DOCUMENT SEGMENT -
┄┄┄┄┄┄┄┄┄┄
I agree with that. There is a video somewhere on this site of a homemade Thymol vaporizer that can go through an apiary in a New York minute. The vaporizer that I bought from SNL vaporizes as soon as the terminal hits the battery, but requires manipulation at every use. No problem with 4 hives, could be a pain with a lot of hives. Also being able to use 110 power would be nice.


----------



## beemandan (Dec 5, 2005)

hex0rz said:


> The first night I tested it, I got myself down wind for a moment to see if what was really coming out was indeed the OAV. Yep, I did not breathe right that whole night!
> 
> One thing I have not read about is what the proper level of PPE is required when this is in vapor form. The MSDS sheets are only telling you what you need when handling it in its solid state. When it turns into a vapor, an N95 is not going to protect you from that. I could be wrong, but I know a little about these sort of things. Vaporizing will probably require more along the lines of a respirator with an appropriate type cartridge to handle this.


This is the scary part to me. We have folks who're experimenting with a compound that is very dangerous. And....they haven't even investigated the safety beforehand.
'I did not breathe right that whole night!'
This stuff can and will cause permanent lung and eye damage. Please...don't play with your device until you understand the potential consequences and you've taken full precautions. 
I'm going to hate it when we wake up to a headline about a newly blinded beekeeper looking for a lung transplant after dabbling in this.


----------



## dsegrest (May 15, 2014)

Mine came with a warning to wear a vaporizer and eye protection. That warning comes on everything now, but I am a scaredy cat so I did it.


----------



## mgolden (Oct 26, 2011)

Here's my version of a DIY vaporizer. Seemed to be working as intended. 









Needed to keep increasing the size of the hole in the cap - presently 1/4. Used the applicator through a hole in a 2 1/2 feed rim with a plexi glass cover. You can see how the vapor is coming along and when it is done. 

The 1/4 hole in the cap gets heat into the tube to prevent condensation on the inside of the tube. Condensation in the tube and around the end is problematic with tube versions. The 1/4 hole also mixes/stirs the vapor in the hive and pressurizes the hive. Had vapor coming out the entrance reducer(two 3/8 by 1/2 holes).

The vapor does exit any gaps between the rim of the plexi cover and hive supers. Almost should be taping these for safety of the bee keeper.
┄┄┄┄┄┄┄┄┄┄
Rewrite the forum thread from the words "## beemandan (Dec" through "the safety beforehand.", changing "respirator" to "gas mask".

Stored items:
┄┄┄┄┄┄┄┄┄┄
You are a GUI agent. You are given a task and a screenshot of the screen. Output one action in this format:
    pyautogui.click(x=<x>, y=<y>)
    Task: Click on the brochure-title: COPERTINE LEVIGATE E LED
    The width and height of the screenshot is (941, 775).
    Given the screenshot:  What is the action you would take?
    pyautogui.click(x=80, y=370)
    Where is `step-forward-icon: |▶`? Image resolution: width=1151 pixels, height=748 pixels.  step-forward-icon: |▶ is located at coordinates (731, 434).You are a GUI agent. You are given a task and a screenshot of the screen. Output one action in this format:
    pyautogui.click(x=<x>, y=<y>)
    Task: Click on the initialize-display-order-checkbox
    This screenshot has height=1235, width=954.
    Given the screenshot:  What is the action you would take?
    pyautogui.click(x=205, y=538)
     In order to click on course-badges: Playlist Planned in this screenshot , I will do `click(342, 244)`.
┄┄┄┄┄┄┄┄┄┄
WORKED SOLUTION -
## beemandan (Dec 5, 2005)

hex0rz said:


> The first night I tested it, I got myself down wind for a moment to see if what was really coming out was indeed the OAV. Yep, I did not breathe right that whole night!
> 
> One thing I have not read about is what the proper level of PPE is required when this is in vapor form. The MSDS sheets are only telling you what you need when handling it in its solid state. When it turns into a vapor, an N95 is not going to protect you from that. I could be wrong, but I know a little about these sort of things. Vaporizing will probably require more along the lines of a gas mask with an appropriate type cartridge to handle this.


This is the scary part to me. We have folks who're experimenting with a compound that is very dangerous. And....they haven't even investigated the safety beforehand.